*** Records supplied Section Begins ***
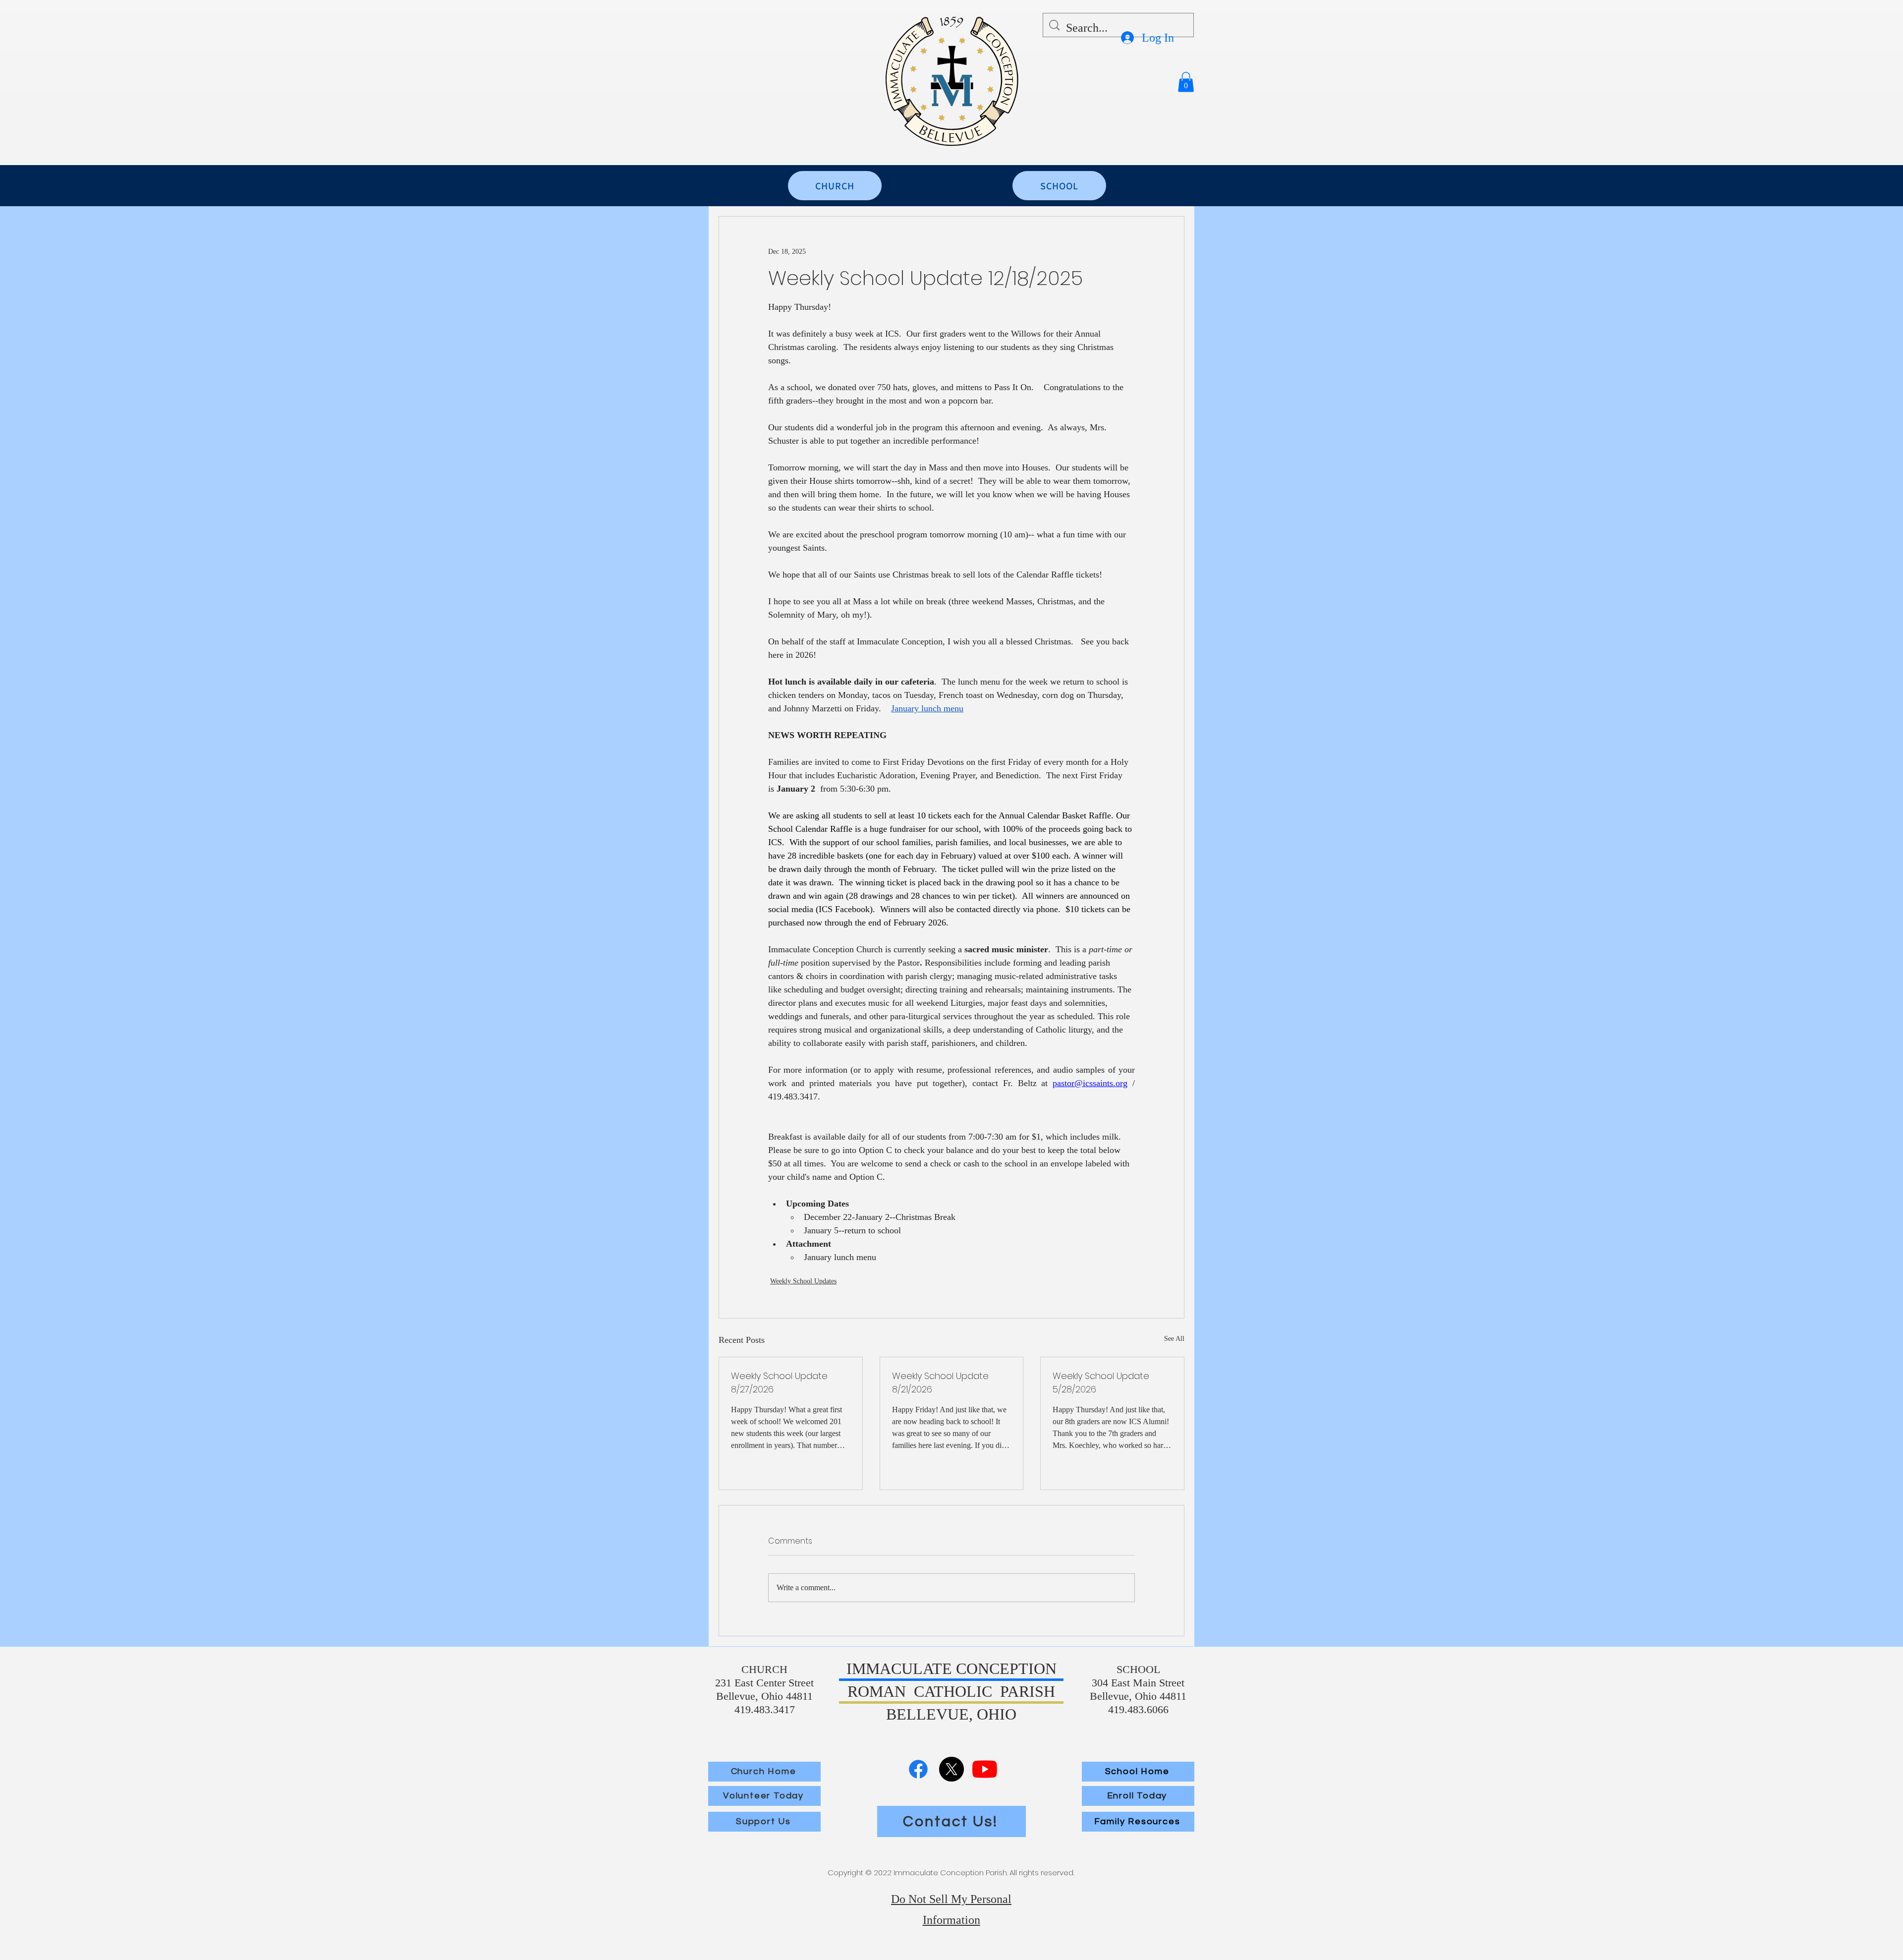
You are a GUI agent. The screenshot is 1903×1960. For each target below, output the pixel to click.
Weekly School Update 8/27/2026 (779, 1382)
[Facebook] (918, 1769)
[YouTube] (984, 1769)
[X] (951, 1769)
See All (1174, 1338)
*** Records supplied Section Ends ***
*** Records supplied Section Begins ***
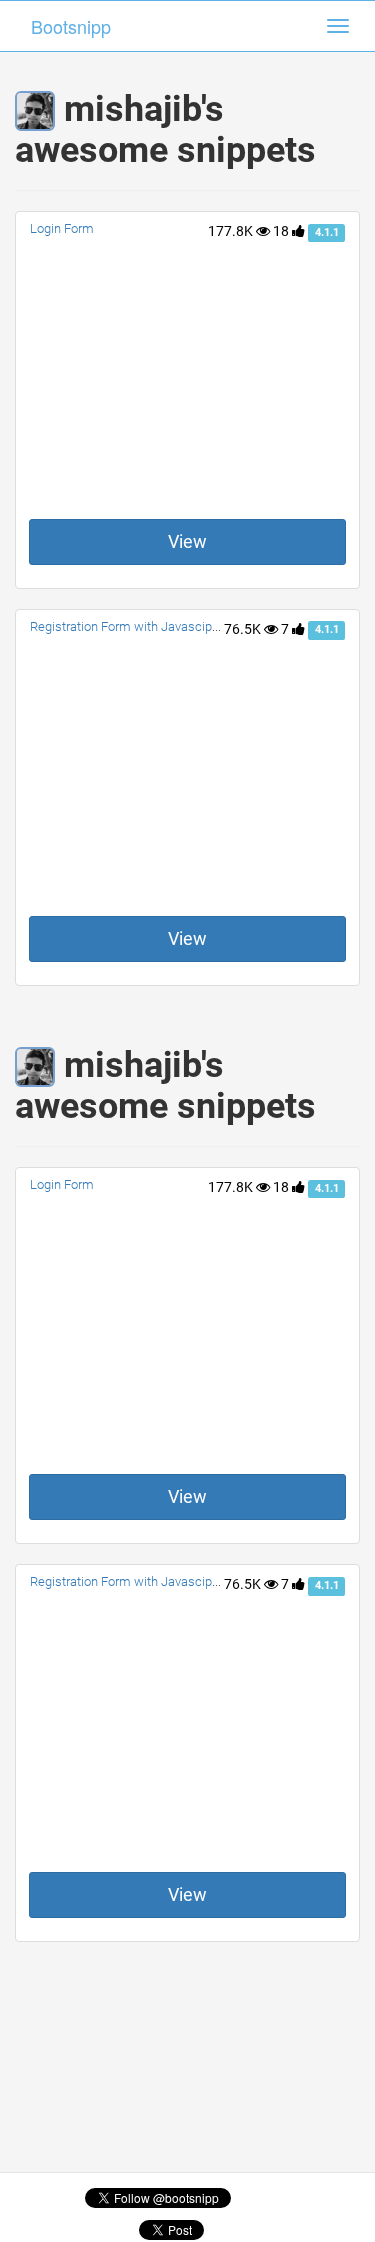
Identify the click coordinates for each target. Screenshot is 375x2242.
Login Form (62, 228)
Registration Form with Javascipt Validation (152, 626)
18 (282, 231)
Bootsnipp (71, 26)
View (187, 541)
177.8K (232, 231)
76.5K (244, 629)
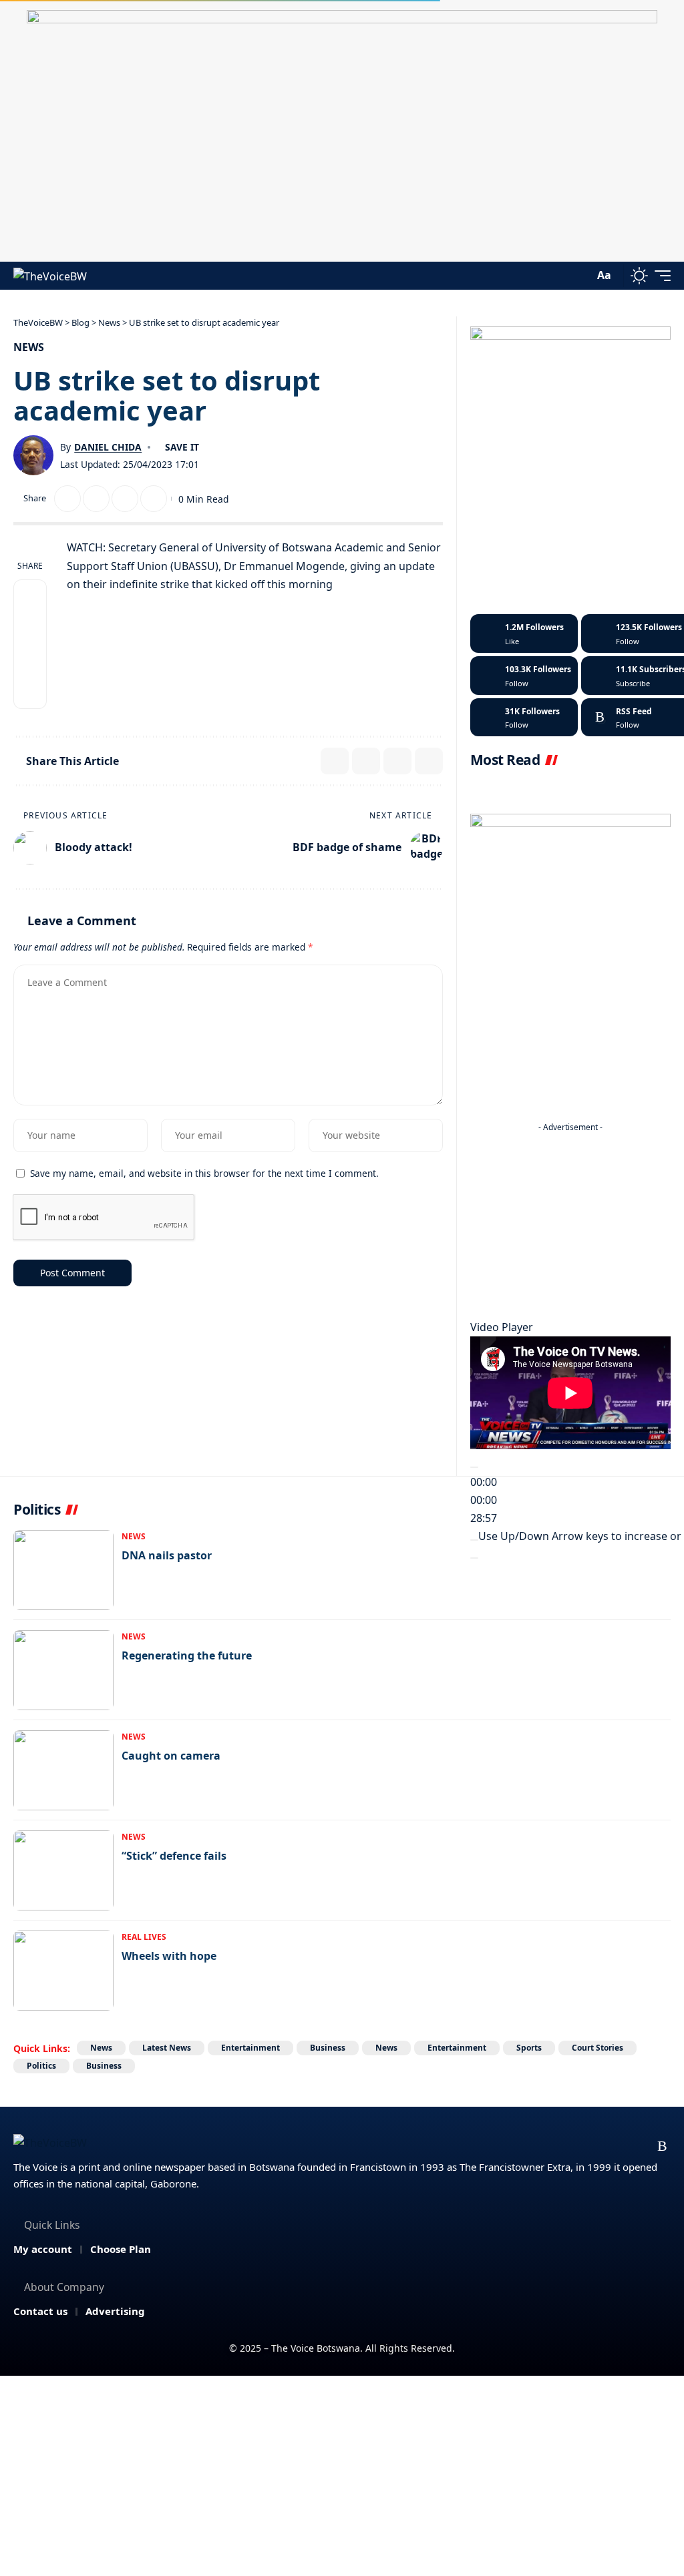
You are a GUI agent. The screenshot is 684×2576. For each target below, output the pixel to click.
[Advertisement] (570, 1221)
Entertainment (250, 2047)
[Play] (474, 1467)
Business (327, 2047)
*** Records supplied Section Ends ***
*** Records supplied Section Begins ***
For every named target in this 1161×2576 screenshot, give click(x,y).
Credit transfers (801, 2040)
*** Records supplied Section Ends ***
**What the exercise asks**
Give the number of lines containing "agent" in the entries, and no other text.

**Output for this exercise**
2